• Daftar Tugas:
A – Cetak persis bagian artikel tentang uang hasil migas dari "Komisi Pemberantasan Korupsi" sampai "uang bonus THR.".
B – Jawab pertanyaan berikut berdasarkan artikel tentang uang hasil migas:
(i) Siapa dua anggota DPR Komisi VII yang disebut dalam BAP Rudi Rubiandini?
(ii) Sudah berapa kali Karen Agustiawan dipanggil KPK sebagai saksi?
(iii) Menurut Rudi, siapa yang memintanya menghubungi Dirut Pertamina?

• Kutipan Sumber:

○ ○ ○ ○

Rabu, 29 Januari 2014

Kemanakah Uang Hasil Produksi Minyak dan Gas Bumi Indonesia?



Kemanakah uang hasil produksi minyak dan gas bumi Indonesia?  Pertanyaan tersebut pantas kita ajukan menyusul merebaknya berbagai kasus korupsi dan suap yang melanda negeri ini. Kasus yang teranyar adalah skandal suap yang melibatkan mantan kepala SKK Migas Rudi Rubiandini (sebagai tersangka) dan mantan Sekretaris Jenderal Kementerian ESDM Waryono Karno (tersangka), yang juga kini menyeret beberapa anggota DPR (masih sebagai saksi), eksekutif trader migas Kernel Oil (sebagai tersangka) dan Dirut Pertamina Karen Agustiawan (masih sebagai saksi), menjadi bukti betapa kronisnya praktik-praktik gratifikasi dan korupsi di industri migas di Indonesia saat ini.


Komisi Pemberantasan Korupsi (KPK) hingga hari ini terus mengembangkan kasus gratifikasi tersebut. Sejauh ini KPK telah menetapkan beberapa orang sebagai tersangka termasuk Rudi Rubiandini dan Waryono Karno.  KPK telah menyusun Berita Acara Pemeriksaan (BAP) Rudi Rubiandini dan siap dibuka di pengadilan. Di dalam BAP tersebut, yang datanya bocor ke media, beberapa pihak lain juga diduga turut berperan antara lain beberapa anggota DPR Komisi VII– Soetan Bhatugana dan Tri Yulianto. Keduanya diduga menerima uang bonus hari raya (THR) dari SKK Migas. Keduanya membantah menerima uang bonus THR.


Dirut Pertamina Karen Agustiawan telah dua kali dipanggil KPK sebagai saksi. Dalam BAP Rudi Rubiandini, Karen disebut-sebut diminta oleh Rudi Rubiandini untuk menyetor dana ke anggota DPR. Rudi sendiri mengatakan bahwa dia diminta Waryono untuk menghubungi Dirut Pertamina agar menyetor dana ke anggota DPR Komisi VII. Beberapa hari lalu, Karen Agustiawan membantah telah memberi uang bonus hari raya ke DPR.

Mana yang benar, Pengadilan akan membuktikan. Setiap orang memiliki kedudukan yang sama di depan hukum. Yang salah dihukum.


Mobil-mobil milik Wawan disita KPK (foto: Kompas.com)

○ ○ ○ ○

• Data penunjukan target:
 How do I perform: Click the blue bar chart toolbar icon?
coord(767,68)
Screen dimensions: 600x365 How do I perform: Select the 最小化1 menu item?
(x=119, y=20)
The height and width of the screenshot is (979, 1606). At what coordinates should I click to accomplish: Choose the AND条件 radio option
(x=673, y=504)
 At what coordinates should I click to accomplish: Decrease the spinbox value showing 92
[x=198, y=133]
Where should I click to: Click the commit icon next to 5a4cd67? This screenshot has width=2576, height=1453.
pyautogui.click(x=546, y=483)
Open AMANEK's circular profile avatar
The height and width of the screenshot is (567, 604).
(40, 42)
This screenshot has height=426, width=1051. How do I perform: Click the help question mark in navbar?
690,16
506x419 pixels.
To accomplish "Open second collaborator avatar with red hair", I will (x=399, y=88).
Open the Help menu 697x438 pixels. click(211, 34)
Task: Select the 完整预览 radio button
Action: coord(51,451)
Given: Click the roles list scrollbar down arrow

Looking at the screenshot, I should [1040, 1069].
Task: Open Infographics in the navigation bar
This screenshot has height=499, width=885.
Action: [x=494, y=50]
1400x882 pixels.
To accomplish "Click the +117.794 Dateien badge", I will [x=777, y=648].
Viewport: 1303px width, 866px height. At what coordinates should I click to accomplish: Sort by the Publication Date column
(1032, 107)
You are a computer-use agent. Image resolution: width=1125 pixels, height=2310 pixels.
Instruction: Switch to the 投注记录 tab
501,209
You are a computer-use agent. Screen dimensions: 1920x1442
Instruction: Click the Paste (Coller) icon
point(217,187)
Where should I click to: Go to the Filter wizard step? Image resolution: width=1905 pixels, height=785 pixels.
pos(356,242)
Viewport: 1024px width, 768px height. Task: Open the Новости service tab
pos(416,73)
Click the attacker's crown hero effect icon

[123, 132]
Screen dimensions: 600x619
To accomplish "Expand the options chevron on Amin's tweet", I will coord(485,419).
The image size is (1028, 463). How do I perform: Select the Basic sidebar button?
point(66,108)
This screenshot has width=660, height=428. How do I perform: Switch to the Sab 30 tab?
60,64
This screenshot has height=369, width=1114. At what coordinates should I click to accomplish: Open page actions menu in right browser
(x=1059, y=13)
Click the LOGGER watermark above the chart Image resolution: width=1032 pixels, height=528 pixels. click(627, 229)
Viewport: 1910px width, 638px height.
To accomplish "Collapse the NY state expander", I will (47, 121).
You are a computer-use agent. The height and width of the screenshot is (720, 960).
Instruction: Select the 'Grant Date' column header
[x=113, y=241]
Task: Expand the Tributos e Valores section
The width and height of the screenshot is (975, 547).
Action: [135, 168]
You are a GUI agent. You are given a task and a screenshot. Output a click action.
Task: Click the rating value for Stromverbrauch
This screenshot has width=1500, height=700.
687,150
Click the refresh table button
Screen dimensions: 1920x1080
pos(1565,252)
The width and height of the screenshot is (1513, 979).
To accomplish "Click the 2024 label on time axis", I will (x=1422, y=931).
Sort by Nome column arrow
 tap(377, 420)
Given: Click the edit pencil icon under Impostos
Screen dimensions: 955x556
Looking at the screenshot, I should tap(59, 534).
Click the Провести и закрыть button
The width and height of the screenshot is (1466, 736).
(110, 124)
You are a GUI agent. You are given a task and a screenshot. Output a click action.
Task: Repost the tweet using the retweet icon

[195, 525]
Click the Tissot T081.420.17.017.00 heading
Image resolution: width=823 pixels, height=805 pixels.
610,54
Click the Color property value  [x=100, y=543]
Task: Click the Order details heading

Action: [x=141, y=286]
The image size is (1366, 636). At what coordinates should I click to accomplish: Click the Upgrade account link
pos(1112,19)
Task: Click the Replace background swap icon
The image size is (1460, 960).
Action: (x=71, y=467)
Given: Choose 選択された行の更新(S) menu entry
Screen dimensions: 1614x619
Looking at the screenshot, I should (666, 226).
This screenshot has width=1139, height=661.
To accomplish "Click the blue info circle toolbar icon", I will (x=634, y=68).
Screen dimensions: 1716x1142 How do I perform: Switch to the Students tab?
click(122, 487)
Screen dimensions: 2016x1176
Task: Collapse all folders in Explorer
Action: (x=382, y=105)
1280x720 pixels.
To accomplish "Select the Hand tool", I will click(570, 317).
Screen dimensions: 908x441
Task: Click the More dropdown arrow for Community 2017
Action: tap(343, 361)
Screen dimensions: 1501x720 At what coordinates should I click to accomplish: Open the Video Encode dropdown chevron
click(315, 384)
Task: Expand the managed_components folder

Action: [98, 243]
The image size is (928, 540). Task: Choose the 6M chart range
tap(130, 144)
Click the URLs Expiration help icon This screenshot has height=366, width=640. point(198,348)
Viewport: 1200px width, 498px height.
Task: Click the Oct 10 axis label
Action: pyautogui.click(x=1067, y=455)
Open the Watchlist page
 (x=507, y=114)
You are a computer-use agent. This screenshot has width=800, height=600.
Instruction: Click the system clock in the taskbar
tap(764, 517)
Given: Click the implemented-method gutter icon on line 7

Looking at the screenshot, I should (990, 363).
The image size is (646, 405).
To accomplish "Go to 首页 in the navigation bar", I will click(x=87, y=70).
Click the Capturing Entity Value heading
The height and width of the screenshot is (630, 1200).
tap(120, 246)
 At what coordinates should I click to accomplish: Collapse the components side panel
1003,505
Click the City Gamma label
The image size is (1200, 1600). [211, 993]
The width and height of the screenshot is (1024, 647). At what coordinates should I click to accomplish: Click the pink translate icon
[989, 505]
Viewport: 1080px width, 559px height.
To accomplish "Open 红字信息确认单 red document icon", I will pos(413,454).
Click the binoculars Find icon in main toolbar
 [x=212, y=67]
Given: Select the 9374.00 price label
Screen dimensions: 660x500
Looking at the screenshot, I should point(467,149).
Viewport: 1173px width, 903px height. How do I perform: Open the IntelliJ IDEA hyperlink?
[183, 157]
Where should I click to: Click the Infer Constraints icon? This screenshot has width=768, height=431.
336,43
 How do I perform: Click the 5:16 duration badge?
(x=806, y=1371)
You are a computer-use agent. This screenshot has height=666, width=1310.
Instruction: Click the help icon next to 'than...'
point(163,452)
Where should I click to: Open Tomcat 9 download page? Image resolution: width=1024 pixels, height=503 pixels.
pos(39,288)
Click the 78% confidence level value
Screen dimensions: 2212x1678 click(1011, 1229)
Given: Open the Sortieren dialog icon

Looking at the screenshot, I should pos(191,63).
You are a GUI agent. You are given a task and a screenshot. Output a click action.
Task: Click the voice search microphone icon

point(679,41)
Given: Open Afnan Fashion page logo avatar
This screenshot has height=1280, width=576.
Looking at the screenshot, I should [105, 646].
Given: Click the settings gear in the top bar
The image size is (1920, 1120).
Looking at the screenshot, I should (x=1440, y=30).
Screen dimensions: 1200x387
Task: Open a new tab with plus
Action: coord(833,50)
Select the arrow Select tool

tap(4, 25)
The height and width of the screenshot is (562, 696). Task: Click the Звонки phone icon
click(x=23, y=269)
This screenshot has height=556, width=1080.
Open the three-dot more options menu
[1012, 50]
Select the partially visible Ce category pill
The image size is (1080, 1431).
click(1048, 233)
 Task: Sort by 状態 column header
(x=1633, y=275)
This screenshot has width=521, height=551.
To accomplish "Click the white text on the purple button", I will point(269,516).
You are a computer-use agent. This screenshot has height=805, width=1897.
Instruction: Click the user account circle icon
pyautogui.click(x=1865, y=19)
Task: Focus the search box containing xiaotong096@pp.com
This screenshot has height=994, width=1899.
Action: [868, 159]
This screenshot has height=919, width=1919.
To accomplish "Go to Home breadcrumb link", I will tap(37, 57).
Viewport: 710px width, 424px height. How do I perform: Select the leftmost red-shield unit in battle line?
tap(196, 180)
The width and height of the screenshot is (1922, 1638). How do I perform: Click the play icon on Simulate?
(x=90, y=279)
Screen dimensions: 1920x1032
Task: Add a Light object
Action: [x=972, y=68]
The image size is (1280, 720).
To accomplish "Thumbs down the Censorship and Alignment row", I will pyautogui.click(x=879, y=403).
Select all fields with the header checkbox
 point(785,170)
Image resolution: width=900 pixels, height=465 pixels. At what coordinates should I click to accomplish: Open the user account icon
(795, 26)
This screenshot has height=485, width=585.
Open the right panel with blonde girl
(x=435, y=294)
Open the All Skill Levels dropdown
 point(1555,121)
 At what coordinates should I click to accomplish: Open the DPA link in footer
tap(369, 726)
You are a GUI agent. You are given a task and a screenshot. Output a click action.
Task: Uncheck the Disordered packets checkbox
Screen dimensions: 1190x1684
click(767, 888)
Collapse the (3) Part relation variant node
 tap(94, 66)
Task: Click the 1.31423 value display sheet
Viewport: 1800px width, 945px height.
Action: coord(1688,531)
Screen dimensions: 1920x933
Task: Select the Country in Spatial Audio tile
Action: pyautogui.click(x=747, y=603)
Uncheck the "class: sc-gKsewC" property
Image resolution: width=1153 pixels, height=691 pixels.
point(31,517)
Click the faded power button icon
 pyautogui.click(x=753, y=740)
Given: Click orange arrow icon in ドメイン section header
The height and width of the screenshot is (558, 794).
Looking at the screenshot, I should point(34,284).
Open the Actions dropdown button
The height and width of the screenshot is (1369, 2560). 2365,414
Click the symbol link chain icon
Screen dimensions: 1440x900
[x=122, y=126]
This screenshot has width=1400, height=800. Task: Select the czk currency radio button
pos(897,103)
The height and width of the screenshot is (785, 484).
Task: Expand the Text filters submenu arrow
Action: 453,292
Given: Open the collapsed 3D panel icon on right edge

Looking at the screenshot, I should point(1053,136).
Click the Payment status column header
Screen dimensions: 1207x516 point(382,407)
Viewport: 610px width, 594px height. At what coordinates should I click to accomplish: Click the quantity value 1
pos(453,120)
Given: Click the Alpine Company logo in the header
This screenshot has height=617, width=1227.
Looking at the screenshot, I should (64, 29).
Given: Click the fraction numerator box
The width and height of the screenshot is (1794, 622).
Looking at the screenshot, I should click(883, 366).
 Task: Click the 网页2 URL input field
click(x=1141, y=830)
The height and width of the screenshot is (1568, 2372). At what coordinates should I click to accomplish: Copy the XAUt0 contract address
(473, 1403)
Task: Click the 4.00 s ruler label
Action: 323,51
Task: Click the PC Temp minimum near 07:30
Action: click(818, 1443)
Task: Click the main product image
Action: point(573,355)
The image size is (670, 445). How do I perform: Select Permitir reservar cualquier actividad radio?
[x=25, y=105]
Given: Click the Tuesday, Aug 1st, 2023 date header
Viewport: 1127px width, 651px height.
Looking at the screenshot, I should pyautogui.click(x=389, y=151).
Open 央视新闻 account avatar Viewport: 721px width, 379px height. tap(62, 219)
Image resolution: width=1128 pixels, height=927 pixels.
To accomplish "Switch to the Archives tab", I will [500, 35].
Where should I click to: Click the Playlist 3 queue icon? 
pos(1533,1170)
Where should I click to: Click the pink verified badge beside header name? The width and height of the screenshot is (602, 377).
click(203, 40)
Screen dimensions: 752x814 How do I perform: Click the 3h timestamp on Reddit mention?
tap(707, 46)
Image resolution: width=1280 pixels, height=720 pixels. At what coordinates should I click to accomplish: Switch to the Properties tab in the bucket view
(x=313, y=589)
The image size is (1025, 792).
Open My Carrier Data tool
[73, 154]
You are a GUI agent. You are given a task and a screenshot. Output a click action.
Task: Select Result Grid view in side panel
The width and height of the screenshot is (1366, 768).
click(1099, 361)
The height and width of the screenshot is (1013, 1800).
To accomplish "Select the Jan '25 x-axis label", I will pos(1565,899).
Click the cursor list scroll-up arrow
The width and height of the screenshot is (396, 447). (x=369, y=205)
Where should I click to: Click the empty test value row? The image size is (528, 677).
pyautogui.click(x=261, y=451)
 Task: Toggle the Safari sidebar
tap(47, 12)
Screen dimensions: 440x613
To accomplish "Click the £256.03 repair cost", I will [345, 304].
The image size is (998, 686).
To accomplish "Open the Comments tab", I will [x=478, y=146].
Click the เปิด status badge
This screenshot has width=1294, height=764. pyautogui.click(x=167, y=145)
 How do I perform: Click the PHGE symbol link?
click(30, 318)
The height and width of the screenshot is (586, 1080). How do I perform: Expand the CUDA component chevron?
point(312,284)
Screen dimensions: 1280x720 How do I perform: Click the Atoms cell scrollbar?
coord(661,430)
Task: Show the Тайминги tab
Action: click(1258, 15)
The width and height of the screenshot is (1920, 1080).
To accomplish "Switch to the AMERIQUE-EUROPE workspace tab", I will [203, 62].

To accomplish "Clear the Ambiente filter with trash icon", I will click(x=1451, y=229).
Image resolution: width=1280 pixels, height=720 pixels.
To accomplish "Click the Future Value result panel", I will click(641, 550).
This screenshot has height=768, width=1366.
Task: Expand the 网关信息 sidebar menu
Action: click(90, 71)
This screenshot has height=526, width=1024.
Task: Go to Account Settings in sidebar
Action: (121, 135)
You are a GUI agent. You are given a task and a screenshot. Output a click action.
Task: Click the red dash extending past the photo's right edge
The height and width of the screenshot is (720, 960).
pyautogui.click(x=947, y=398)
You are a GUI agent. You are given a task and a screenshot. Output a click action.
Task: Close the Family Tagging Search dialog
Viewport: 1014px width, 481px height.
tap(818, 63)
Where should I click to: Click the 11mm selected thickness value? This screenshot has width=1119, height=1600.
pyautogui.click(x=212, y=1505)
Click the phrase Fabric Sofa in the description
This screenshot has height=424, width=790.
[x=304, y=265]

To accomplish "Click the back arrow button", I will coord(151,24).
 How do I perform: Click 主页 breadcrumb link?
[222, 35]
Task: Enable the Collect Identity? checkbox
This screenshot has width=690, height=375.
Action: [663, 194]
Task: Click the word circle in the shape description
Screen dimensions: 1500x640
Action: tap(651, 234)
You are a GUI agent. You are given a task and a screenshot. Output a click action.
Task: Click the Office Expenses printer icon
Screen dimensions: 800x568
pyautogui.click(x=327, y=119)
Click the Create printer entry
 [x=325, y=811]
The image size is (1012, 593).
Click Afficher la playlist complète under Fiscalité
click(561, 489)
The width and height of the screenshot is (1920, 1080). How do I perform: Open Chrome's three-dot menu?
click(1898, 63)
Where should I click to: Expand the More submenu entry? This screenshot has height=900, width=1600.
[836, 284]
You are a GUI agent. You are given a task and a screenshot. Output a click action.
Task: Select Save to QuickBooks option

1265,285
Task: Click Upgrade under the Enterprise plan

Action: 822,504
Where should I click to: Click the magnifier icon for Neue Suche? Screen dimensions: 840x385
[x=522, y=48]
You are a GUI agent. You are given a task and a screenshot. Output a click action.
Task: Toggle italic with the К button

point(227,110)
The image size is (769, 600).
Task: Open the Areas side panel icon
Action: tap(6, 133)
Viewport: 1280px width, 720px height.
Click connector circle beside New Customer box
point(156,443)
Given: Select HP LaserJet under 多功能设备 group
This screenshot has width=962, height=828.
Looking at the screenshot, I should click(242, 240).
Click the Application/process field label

○ ○ ○ ○

• Jawaban Tiap Tugas:
A –
Komisi Pemberantasan Korupsi (KPK) hingga hari ini terus mengembangkan kasus gratifikasi tersebut. Sejauh ini KPK telah menetapkan beberapa orang sebagai tersangka termasuk Rudi Rubiandini dan Waryono Karno.  KPK telah menyusun Berita Acara Pemeriksaan (BAP) Rudi Rubiandini dan siap dibuka di pengadilan. Di dalam BAP tersebut, yang datanya bocor ke media, beberapa pihak lain juga diduga turut berperan antara lain beberapa anggota DPR Komisi VII– Soetan Bhatugana dan Tri Yulianto. Keduanya diduga menerima uang bonus hari raya (THR) dari SKK Migas. Keduanya membantah menerima uang bonus THR.

B –
(i) Soetan Bhatugana dan Tri Yulianto
(ii) Dua kali
(iii) Waryono